La actual expansión de monocultivos de árboles no es algo que haya ocurrido casualmente, porque se le ocurrió a algunos gobiernos. Por el contrario, es el resultado del accionar de un conjunto de actores que se plantearon promover tales plantaciones.

En la década de 1950 la FAO se constituye en el organismo ideólogo del modelo de monocultivos de eucaliptos y pinos en gran escala (como parte de la llamada Revolución Verde promovida por ese organismo) en territorios de países del Sur, como respuesta a las necesidades de grandes empresas industriales que estaban agotando sus fuentes tradicionales de materia prima.

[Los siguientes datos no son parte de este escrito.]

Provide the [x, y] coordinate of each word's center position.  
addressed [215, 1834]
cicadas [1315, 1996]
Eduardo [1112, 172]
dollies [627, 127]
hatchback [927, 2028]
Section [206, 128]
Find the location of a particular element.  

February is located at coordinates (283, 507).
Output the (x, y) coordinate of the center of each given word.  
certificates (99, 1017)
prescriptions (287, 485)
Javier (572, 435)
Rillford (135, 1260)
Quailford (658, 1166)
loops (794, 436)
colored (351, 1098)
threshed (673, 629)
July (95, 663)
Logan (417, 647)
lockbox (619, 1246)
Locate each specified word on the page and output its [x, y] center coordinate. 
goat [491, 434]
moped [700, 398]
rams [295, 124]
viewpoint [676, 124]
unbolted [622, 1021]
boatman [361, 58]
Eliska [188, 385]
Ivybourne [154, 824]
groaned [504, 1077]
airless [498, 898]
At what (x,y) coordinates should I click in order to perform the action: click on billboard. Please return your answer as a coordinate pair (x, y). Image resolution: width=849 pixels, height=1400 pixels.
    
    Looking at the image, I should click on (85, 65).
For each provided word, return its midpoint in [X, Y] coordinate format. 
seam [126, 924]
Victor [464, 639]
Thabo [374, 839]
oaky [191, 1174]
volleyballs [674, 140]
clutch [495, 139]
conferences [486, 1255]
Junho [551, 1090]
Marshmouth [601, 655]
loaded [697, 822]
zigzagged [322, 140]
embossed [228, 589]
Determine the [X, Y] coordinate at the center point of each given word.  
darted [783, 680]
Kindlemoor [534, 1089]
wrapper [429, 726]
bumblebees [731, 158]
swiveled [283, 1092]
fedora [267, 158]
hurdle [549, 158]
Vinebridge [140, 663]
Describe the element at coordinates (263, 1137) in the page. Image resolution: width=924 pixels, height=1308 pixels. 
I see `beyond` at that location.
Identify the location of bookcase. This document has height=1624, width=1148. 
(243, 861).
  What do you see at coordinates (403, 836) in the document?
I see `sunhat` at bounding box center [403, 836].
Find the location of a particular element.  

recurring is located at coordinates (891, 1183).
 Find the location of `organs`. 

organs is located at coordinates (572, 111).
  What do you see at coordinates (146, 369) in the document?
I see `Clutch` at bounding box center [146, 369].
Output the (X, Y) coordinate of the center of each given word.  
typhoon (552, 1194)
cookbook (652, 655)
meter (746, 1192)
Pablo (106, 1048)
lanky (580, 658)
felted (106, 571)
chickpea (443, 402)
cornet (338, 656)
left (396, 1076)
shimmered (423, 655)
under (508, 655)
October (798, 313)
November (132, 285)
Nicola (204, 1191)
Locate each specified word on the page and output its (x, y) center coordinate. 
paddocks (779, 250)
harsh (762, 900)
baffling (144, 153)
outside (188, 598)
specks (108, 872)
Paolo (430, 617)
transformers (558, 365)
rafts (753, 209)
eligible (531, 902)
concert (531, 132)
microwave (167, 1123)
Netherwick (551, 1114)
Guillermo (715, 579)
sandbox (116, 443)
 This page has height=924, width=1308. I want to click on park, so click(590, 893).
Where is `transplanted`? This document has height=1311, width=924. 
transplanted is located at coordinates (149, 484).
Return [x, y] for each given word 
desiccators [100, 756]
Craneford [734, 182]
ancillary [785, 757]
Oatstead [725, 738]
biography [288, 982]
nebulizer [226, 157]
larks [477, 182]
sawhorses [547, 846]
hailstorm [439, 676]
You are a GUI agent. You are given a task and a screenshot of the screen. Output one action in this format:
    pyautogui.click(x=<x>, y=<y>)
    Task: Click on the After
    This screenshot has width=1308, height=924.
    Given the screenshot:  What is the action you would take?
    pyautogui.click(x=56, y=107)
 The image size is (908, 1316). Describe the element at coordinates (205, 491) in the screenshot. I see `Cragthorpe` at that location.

En las décadas siguientes entran a tallar una serie de actores – Banco Mundial, FMI, BID, Banco Asiático de Desarrollo, procesos de Naciones Unidas sobre bosques (IPF, IFF, UNFF), agencias bilaterales como GTZ y JICA, empresas consultoras como Jaakko Poyry- que aportan argumentos, conocimientos técnicos, investigaciones y financiamiento para convencer a los gobiernos de las bondades del modelo. El modelo forestal fue cobrando cada vez mayor fuerza a medida que se fue forjando un voraz mercado consumidor –alentado por la propia industria- hasta lograr la enorme expansión actual.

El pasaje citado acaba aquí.